Luckily, the game is mostly free of glitches despite typographical errors, although it seems some unintended exploits can crop up quite easily. All the blocks used as platforms and level geometry seem to have rounded edges that aren’t just for show. Hit them just right and you can roll up onto them, which doesn’t feel like an intentional feature because of its very limited applicability and it mostly sabotaging attempts to just use blocks as a wall to bounce off of. With how much you are required to bounce back and forth during your automatic movement, having something that can upset that on rare occasions can be upsetting, but if you can use those rounded edges to your advantage, you might eke out one rare case where a puzzle room solution can be improvised. Most stages, due to their small size and limited amount of objects, are going to be solved pretty much as the developer intended, the path often deadly to deviate from once you figure it out. This is understandable in the easy stages, but even in the late game you’ll have to make sure your interaction with enemies is the one intended way to overcome them or there is no hope for you. You just do not have the level of influence over the world or your character to come up with some creative workarounds besides the rare exploit you might luck into discovering like the corner hop.
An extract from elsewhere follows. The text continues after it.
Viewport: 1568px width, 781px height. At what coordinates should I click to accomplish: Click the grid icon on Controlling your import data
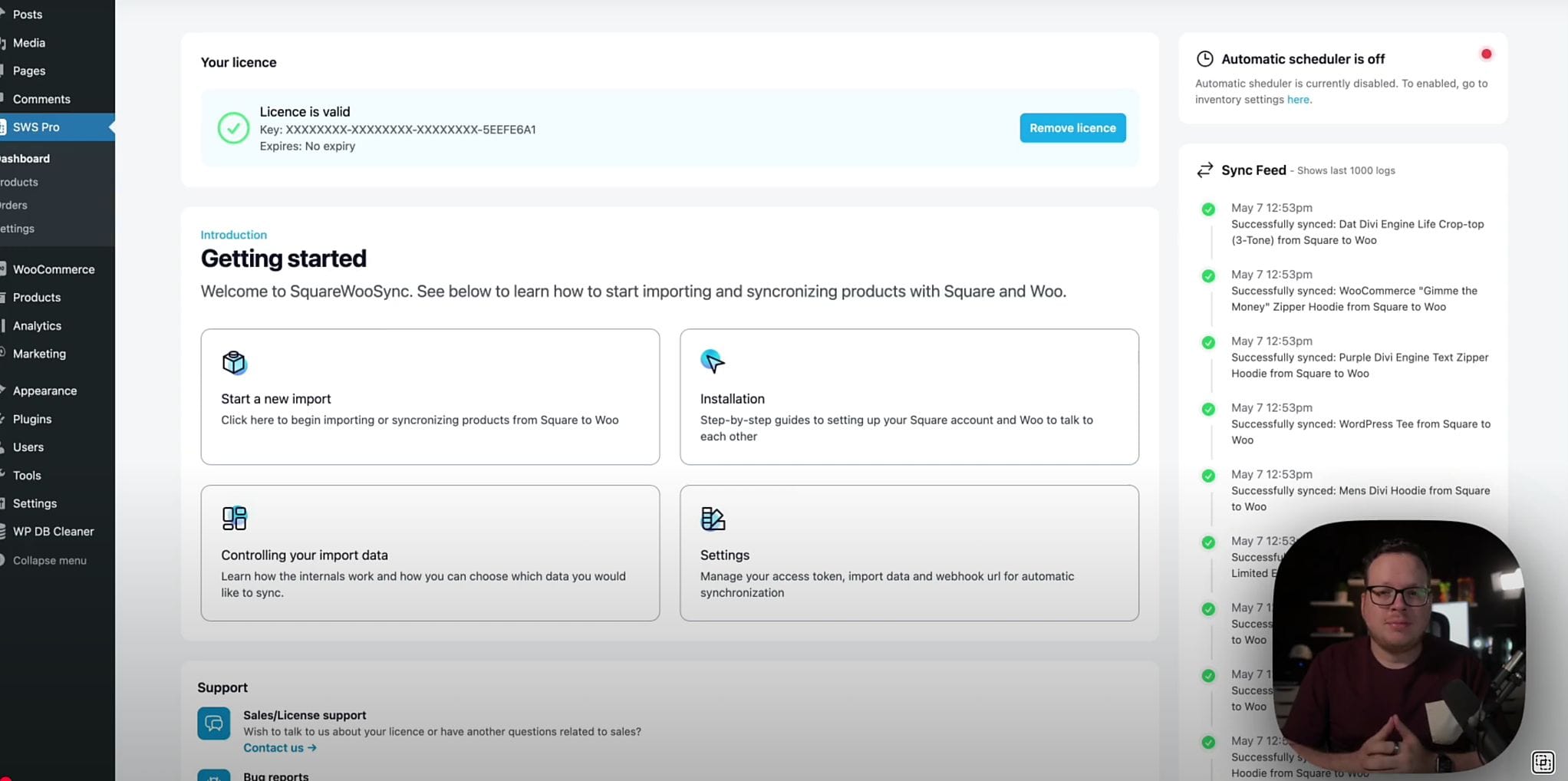click(x=234, y=518)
THE VERDICT: With a name like There a No Armadillos in This Game, it would actually be a shame if this was some sort of hidden gem. Rather than an unusual title with a typo leading to some interesting puzzle platformer being passed over, what most people are actually missing out on is a rather plain idea done poorly. The automatic rolling too frequently brushes up against variables like enemies who can’t be consistently predicted until you’ve died to them repeatedly or boring but necessary stalling as objects move into place. When there isn’t a problem with a level, it is often a rather plain concept being featured and the level passes by without leaving an impression, so despite a somewhat solid final stage, There a No Armadillos in This Game offers an amount of enjoyable moments equal to its amount of featured armadillos.

 

And so, I give There a No Armadillos in This Game for PC…
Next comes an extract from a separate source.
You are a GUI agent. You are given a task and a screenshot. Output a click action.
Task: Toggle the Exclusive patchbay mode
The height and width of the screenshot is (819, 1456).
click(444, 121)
A BAD rating. The final gauntlet level is a good proof of concept for something that could have been made from the automatic rolling idea featured in There a No Armadillos in This Game’s stages, but even it telegraphs your actions too much to really give this game something solid to stand on. Instead, a lot of it is forgettable mediocrity as your skills aren’t really tested or you quickly learn what went wrong and fix it when you immediately replay the stage. But when this game does do something that stands out, it’s for a bad reason. The enemies in the snake levels who behave differently shouldn’t just be the same type of slime enemy, and the floating eyes aren’t an awful idea but one done poorly because of the precision it asks from your imprecise control method. Making the game mostly a series of small puzzle rooms is what hurts it, as the levels that feature decent gimmicks are too short for them to really make their mark and the ones with bad gimmicks are memorable because you have to do something like bounce back and forth off walls for a few seconds to have things move into place so you can actually beat the stage.

 

The biggest issue certainly comes down to the fact that no matter the level, there’s barely any satisfaction in getting your animal ball to the exit door. It doesn’t feel like the levels are meant to make you think because most hazards and variables of any difficulty come down to timing puzzles you’ll learn to overcome through retrying it over and over until things line up properly. It’s not an interesting enough failure to match its strange name and grammar problems, so There a No Armadillos in This Game really fails to find a niche. The gameplay unfortunately ends up a lot like the game’s title, defined more by its mistakes than what it was trying to do.